Consider two functions \[f(x) = a - x^2,\] \[g(x) = x^4 - a.\]

For precisely which values of \(a > 0\) is the area of the region bounded by the \(x\)-axis and the curve \(y = f(x)\) bigger than the area of the region bounded by the \(x\)-axis and curve \(y = g(x)\)?

- all values of \(a\),
- \(a > 1\),
- \(a > \dfrac{6}{5}\),
- \(a > \left(\dfrac{4}{3}\right)^{3/2}\),
- \(a > \left(\dfrac{6}{5}\right)^4\).

The area of the region bounded by the \(x\)-axis and the curve \(y = f(x)\) is \[\int_{-a^{1/2}}^{a^{1/2}} a - x^2 \:dx = \left[ax-\dfrac{x^3}{3}\right]_{-a^{1/2}}^{a^{1/2}} = \dfrac{4a^{3/2}}{3}.\]

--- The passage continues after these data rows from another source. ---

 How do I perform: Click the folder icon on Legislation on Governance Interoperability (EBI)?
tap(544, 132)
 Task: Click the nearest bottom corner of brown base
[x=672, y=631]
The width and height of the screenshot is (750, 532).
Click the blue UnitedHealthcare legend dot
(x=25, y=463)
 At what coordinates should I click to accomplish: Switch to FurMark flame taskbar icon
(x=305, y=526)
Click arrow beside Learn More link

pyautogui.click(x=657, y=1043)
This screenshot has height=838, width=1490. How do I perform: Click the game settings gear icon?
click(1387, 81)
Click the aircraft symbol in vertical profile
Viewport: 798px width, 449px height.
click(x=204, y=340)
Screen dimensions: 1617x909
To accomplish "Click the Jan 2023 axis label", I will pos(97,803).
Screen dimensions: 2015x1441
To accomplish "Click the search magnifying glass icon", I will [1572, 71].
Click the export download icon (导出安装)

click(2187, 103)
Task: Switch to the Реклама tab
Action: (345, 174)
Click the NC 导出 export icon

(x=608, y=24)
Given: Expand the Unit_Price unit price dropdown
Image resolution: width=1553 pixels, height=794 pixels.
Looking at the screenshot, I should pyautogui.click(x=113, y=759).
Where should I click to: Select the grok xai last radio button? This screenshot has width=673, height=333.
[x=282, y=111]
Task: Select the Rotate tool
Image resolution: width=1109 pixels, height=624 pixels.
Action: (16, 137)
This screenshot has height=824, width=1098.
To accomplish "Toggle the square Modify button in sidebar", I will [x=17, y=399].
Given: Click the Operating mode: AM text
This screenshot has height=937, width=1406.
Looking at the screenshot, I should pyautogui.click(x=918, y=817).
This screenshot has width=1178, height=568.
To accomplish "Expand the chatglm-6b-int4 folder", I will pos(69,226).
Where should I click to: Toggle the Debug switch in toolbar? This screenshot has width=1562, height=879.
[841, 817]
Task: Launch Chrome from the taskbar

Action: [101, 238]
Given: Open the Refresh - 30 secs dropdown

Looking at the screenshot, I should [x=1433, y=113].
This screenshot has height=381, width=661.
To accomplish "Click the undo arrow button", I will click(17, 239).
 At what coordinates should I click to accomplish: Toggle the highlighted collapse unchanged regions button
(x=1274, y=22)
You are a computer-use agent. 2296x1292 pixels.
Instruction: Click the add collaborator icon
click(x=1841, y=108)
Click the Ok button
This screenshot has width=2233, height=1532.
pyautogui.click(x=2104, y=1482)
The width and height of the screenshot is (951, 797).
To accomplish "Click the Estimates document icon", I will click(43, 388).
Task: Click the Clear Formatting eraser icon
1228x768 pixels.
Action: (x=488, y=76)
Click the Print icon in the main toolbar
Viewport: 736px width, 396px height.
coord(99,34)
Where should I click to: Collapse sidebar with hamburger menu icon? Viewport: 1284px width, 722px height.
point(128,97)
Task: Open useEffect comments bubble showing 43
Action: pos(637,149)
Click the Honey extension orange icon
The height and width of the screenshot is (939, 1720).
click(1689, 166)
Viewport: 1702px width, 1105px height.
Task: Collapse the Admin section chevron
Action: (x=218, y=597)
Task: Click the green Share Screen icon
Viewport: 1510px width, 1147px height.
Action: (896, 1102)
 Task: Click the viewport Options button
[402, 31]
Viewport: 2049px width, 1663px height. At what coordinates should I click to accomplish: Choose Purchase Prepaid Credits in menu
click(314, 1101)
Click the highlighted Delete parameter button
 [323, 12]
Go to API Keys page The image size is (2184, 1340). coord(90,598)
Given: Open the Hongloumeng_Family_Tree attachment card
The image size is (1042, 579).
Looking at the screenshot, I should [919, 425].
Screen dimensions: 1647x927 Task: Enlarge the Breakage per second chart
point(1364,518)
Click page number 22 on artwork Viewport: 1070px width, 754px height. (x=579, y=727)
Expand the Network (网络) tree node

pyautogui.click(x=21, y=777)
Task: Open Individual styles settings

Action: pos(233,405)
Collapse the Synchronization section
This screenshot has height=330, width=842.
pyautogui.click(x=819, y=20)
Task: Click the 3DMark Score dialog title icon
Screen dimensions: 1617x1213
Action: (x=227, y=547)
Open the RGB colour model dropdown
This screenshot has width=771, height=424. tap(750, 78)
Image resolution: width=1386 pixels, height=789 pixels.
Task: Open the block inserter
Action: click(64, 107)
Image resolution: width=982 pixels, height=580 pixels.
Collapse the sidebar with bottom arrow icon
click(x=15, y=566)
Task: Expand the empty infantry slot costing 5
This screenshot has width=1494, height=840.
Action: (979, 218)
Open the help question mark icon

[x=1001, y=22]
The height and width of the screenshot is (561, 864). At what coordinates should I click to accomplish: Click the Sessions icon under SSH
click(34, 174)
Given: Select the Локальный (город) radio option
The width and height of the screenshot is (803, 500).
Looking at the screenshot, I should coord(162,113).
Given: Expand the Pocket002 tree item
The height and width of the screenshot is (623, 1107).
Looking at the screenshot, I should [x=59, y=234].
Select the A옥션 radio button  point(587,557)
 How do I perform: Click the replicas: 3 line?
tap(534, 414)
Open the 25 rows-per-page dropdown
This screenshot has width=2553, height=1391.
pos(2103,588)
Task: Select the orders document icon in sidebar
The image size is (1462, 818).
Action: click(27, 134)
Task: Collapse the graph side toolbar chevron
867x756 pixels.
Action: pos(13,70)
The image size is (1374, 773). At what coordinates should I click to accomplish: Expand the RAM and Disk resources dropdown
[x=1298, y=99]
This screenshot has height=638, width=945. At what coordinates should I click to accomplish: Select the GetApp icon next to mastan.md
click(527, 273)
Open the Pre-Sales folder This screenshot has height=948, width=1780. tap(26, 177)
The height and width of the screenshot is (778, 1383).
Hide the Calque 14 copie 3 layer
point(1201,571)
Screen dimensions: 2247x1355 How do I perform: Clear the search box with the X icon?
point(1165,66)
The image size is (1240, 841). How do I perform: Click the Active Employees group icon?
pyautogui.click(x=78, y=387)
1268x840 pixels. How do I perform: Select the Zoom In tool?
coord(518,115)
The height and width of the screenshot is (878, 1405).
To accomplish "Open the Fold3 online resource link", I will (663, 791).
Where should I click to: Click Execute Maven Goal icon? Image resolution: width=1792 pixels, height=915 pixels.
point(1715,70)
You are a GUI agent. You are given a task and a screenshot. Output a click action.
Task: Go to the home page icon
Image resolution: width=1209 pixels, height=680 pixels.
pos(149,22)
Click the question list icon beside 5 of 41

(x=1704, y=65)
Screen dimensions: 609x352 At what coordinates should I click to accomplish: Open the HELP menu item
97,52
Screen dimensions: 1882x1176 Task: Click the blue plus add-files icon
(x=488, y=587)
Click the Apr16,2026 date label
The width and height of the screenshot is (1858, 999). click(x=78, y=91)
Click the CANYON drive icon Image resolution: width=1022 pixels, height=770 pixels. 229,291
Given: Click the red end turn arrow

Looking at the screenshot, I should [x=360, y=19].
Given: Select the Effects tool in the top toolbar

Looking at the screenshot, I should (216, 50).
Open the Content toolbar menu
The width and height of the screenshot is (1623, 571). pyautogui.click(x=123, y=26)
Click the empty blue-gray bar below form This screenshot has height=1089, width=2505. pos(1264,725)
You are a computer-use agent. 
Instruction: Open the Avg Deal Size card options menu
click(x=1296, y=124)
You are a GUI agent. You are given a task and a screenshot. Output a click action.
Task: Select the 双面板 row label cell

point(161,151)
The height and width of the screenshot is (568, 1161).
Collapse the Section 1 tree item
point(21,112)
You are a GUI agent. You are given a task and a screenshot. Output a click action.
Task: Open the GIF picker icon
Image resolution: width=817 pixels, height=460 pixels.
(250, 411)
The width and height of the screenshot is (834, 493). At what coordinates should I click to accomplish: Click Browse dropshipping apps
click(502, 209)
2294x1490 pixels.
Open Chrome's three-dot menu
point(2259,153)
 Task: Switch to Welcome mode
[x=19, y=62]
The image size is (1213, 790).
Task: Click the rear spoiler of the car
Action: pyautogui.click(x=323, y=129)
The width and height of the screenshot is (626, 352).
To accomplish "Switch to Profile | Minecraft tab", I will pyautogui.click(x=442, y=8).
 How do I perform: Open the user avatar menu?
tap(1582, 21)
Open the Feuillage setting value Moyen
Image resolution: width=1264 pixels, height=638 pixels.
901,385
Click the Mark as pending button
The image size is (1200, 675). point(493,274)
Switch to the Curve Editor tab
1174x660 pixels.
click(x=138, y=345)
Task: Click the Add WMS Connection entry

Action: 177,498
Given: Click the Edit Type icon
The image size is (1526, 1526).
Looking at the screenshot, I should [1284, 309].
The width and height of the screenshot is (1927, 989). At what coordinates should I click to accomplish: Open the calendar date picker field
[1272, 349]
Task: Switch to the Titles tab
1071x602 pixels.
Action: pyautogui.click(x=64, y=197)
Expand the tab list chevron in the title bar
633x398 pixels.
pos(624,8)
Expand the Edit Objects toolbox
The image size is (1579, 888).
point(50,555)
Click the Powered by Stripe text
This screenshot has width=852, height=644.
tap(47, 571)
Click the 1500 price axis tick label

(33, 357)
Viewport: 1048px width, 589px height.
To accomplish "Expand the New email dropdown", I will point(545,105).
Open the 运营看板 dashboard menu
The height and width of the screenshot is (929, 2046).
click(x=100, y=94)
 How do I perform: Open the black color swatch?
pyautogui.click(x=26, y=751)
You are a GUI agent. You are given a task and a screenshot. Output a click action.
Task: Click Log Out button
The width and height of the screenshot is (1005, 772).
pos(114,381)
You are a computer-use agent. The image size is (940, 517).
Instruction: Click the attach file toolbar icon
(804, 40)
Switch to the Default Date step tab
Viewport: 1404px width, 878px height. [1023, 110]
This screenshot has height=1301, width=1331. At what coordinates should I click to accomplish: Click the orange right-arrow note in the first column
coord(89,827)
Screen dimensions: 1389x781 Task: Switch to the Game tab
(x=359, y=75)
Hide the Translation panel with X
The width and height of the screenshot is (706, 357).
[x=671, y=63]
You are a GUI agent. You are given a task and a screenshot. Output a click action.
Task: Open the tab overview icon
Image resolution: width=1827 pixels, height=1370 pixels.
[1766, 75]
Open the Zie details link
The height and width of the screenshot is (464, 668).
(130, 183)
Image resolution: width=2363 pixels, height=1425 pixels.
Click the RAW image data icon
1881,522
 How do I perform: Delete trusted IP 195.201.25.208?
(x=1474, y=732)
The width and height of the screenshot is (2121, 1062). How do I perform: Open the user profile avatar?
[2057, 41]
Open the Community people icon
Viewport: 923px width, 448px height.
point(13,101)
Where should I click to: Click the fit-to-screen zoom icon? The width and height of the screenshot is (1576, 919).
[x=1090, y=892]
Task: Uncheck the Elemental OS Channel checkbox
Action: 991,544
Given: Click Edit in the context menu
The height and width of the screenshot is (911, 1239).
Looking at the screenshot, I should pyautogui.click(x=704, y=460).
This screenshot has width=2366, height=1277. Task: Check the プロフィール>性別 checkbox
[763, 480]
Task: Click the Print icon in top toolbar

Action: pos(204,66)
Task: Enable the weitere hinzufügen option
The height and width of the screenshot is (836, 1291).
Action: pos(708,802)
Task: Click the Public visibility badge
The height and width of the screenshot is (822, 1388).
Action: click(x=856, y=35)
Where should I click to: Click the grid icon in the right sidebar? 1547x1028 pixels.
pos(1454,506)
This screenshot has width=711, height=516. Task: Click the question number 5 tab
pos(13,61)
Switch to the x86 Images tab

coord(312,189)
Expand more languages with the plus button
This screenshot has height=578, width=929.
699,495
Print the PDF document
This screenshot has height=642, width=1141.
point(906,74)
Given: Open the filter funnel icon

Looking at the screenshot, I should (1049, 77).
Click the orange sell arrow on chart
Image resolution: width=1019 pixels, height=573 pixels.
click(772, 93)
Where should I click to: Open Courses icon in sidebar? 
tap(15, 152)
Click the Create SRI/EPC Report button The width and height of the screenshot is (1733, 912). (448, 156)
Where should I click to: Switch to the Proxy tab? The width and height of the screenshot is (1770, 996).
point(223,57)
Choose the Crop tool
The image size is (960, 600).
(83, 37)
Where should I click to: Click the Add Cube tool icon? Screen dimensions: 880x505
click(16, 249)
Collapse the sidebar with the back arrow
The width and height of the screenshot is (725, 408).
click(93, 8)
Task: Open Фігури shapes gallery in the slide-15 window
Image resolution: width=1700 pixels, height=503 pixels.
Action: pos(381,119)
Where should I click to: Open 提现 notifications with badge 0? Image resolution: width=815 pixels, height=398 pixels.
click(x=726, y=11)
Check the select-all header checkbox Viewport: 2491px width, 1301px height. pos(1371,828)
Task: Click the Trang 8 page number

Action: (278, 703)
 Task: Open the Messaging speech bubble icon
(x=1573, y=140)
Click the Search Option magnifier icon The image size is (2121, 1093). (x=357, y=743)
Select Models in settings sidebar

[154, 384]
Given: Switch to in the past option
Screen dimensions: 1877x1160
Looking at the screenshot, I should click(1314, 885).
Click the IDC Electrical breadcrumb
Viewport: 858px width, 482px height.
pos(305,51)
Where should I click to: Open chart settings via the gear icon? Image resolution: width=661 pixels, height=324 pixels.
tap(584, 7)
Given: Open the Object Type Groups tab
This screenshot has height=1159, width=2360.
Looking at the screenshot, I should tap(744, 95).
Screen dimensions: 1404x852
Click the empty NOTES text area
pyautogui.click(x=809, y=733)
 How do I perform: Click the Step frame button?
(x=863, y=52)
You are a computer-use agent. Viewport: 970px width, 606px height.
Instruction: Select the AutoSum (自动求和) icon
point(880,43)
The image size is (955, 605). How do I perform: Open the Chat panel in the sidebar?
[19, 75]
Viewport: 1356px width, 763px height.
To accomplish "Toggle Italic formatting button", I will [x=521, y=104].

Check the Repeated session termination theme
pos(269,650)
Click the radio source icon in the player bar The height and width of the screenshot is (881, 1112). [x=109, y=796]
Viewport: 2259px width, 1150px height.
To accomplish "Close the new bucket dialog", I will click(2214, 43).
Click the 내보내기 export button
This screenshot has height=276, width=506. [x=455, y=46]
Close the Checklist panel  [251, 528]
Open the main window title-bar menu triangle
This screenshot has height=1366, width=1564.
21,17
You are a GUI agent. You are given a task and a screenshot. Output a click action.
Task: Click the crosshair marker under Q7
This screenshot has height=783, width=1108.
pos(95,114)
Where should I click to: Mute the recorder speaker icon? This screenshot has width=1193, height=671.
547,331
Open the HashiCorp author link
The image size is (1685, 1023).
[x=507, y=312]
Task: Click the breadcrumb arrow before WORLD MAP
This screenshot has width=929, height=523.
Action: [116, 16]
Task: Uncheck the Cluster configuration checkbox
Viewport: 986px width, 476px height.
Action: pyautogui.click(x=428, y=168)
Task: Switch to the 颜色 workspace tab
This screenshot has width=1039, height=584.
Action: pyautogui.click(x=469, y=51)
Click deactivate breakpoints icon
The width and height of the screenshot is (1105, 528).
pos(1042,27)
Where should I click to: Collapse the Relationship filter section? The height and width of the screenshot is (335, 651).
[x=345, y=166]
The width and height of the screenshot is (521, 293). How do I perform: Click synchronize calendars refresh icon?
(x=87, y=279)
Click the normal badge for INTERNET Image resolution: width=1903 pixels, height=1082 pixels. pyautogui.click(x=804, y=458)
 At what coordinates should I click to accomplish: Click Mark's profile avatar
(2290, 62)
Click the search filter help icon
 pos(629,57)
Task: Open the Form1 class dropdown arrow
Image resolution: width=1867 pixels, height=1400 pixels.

On the other hand the area of the region bounded by the \(x\)-axis and the curve \(y = g(x)\) is \[-\int_{-a^{1/4}}^{a^{1/4}} x^4 - a \:dx = -\left[\dfrac{x^5}{5}-ax\right]_{-a^{1/4}}^{a^{1/4}} = \dfrac{8a^{5/4}}{5}.\]

Since \(5/4<3/2\) it follows that when \(a\) is small, \(\dfrac{8a^{5/4}}{5} > \dfrac{4a^{3/2}}{3}\), but when \(a\) is large, \(\dfrac{8a^{5/4}}{5} < \dfrac{4a^{3/2}}{3}\).

So when are these two areas equal? When \[\dfrac{8a^{5/4}}{5} = \dfrac{4a^{3/2}}{3} \iff a^{1/4}=\dfrac{6}{5} \iff a = \left(\dfrac{6}{5}\right)^4,\] and so the answer is (e).